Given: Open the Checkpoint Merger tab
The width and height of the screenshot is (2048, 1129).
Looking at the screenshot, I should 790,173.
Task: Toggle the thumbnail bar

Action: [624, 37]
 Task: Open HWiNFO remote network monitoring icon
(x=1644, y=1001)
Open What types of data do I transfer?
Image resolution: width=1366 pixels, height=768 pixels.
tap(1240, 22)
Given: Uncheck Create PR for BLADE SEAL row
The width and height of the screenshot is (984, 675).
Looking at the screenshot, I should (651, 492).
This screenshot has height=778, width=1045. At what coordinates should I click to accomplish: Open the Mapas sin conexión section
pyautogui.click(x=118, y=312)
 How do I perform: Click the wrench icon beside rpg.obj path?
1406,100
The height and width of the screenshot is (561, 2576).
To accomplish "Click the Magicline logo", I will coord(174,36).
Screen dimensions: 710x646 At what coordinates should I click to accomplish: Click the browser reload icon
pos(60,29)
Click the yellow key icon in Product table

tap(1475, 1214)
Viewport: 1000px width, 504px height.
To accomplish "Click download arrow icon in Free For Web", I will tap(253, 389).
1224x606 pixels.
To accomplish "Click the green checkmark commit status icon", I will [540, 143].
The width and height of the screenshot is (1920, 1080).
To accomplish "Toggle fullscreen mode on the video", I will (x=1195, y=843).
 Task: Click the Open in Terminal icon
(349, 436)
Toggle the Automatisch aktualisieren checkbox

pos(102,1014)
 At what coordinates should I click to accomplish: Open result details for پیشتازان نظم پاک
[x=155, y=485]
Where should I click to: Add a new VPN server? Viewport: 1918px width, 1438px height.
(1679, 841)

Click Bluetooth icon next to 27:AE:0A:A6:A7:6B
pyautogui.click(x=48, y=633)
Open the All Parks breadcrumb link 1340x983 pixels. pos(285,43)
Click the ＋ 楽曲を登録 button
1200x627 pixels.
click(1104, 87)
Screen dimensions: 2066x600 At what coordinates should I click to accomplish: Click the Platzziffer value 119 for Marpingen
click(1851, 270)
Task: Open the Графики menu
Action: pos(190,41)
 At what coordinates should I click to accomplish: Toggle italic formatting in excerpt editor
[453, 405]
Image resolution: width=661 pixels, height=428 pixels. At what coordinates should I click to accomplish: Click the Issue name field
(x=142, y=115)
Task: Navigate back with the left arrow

- - - - -

# [What the task asks]
List each line in the entries above that contains the word "Given".

# [Correct output]
Given: Open the Checkpoint Merger tab
Given: Uncheck Create PR for BLADE SEAL row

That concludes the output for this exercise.